Pior seca da história agrava racionamento de água em Brasília

Principais reservatórios da Capital Federal operam com níveis abaixo dos 20%

A capital do país enfrenta desde o início do ano, a pior seca desde sua fundação, há 57 anos. De acordo com a Adasa ( Agência Reguladora de Águas, Energia e Saneamento Básico do Distrito Federal), os reservatórios de Santa Maria e Descoberto, principais fontes de abastecimento de água da cidade, contam com apenas 24,2% e 9% de sua capacidade, nesta terça-feira (24).

Agência Brasília - Gabriel Jabur

Seca agrava situação dos reservatórios em Brasília/ Fonte: Agência Brasília

Com o agravamento da crise hídrica, a Caesb (Companhia de Saneamento Ambiental do Distrito Federal) passou a captar água do Lago Paranoá, inicialmente planejado para contribuir com a umidade relativa do ar na capital, mas o volume ainda é insuficiente para o abastecimento da região, que pode ter uma intensificação no racionamento que está em vigor desde o mês de janeiro.

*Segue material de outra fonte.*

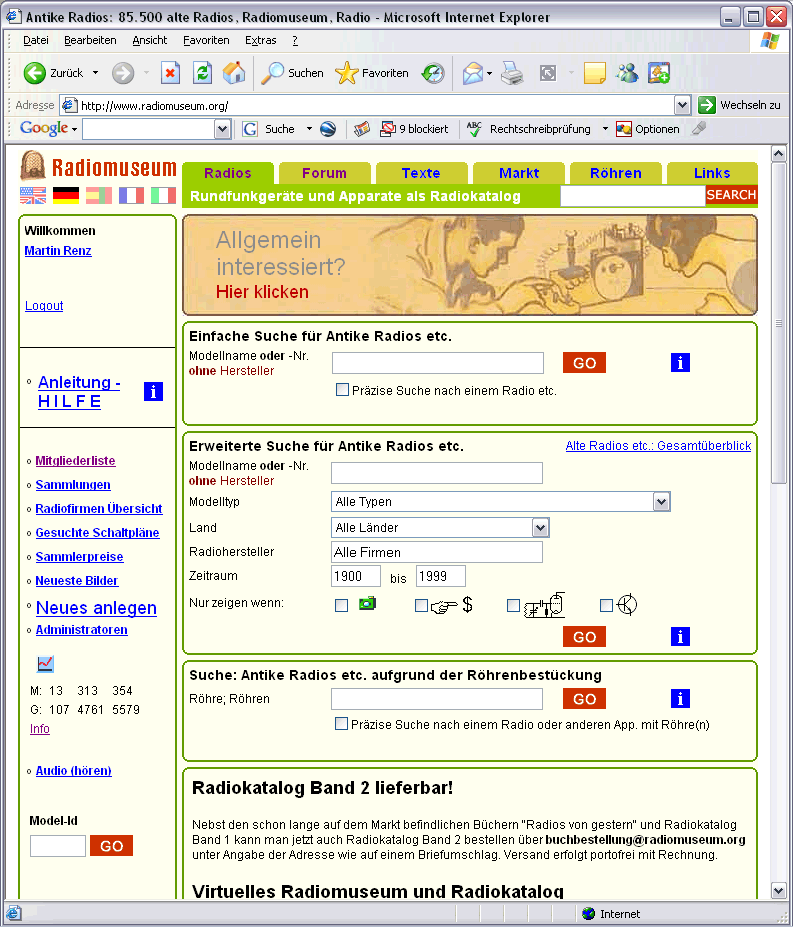Click the Print icon in toolbar
This screenshot has width=793, height=928.
[x=512, y=73]
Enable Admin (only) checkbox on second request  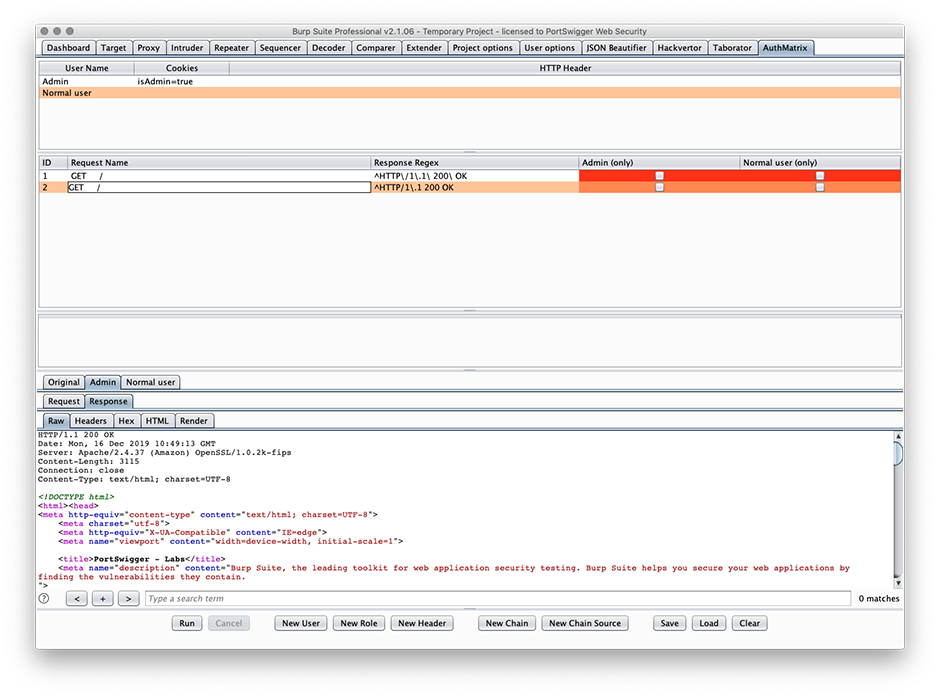(657, 187)
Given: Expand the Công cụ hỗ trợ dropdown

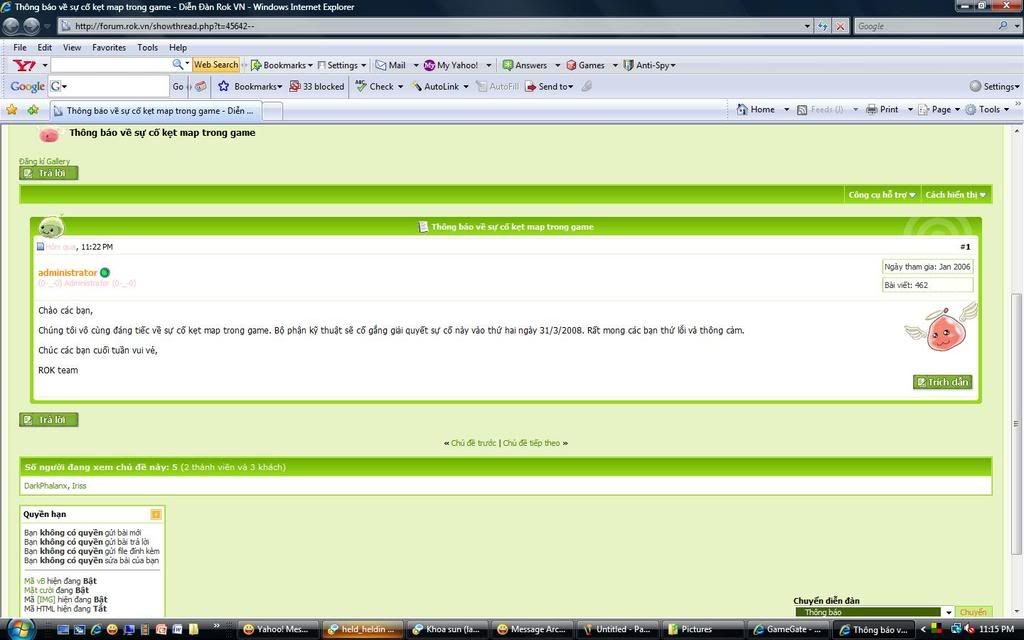Looking at the screenshot, I should (882, 195).
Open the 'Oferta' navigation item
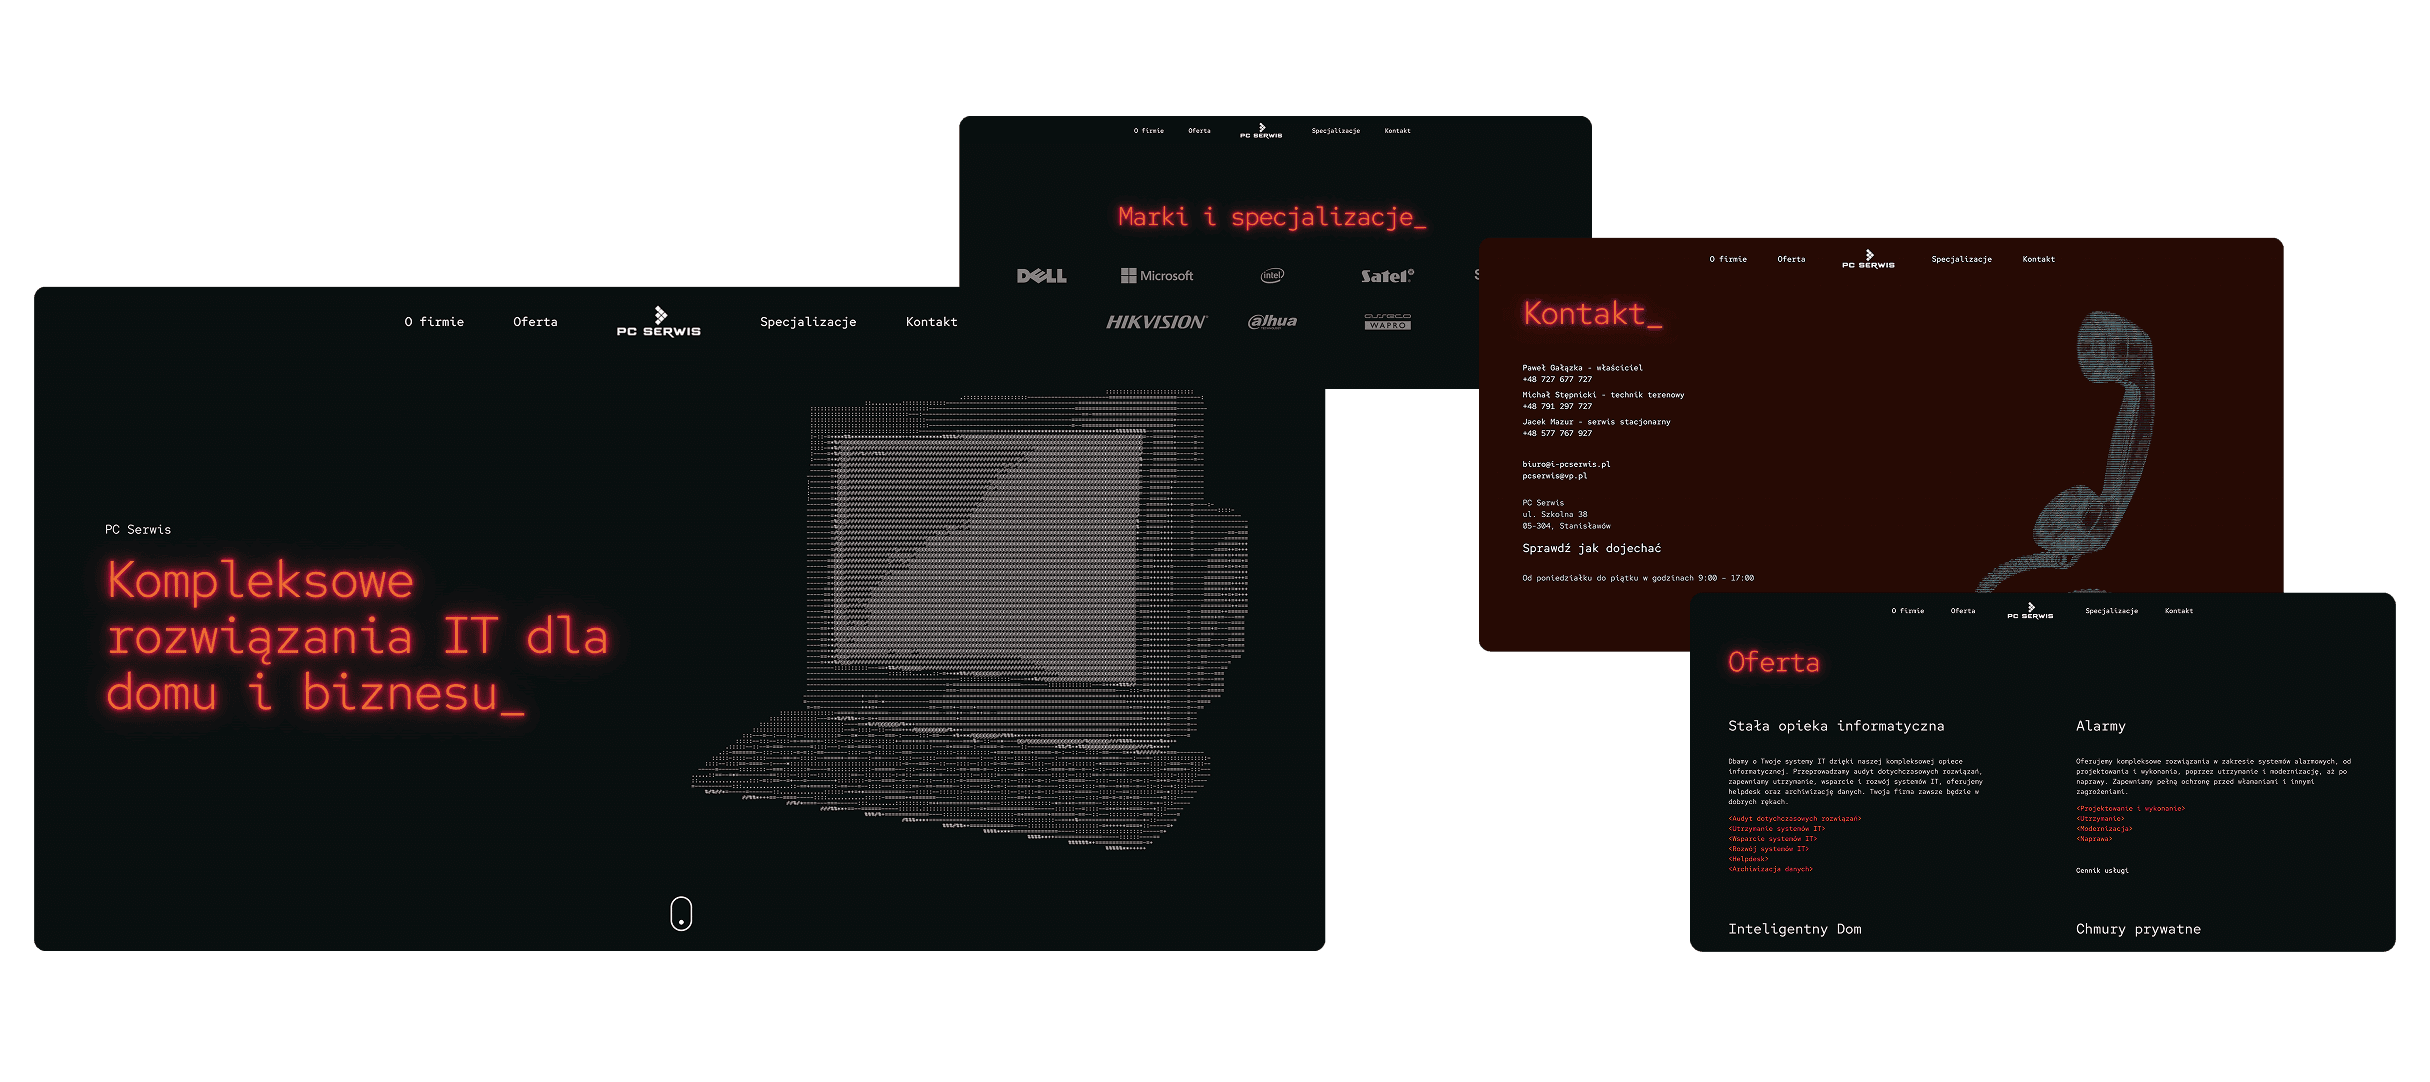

Segundo dados do INMET (Instituto Nacional de Meteorologia), Brasília não recebe chuvas significativas há pelo menos cinco meses. Desde 22 de maio, a cidade registrou oficialmente apenas dois episódios de chuva, com acumulados de apenas 10mm.

Além do déficit no abastecimento, a seca junto aos ventos fortes e temperaturas elevadas, agrava desastres naturais como o incêndio da Chapada dos Veadeiros, que já dura uma semana e consumiu mais de 20% da vegetação, queimando campos e florestas da região.

A atuação de bloqueios atmosféricos impediu a passagem das chuvas sobre o interior do país ao longo de outubro, mas a Capital Federal deve voltar a receber precipitações a partir deste sábado (28).

“Novembro deve ser de acumulados abaixo da média que é de 238mm, mas os acumulados ainda podem passar dos 100mm até o final do mês, o que já alivia a situação em Brasília”, comenta o meteorologista da Somar, Celso Oliveira.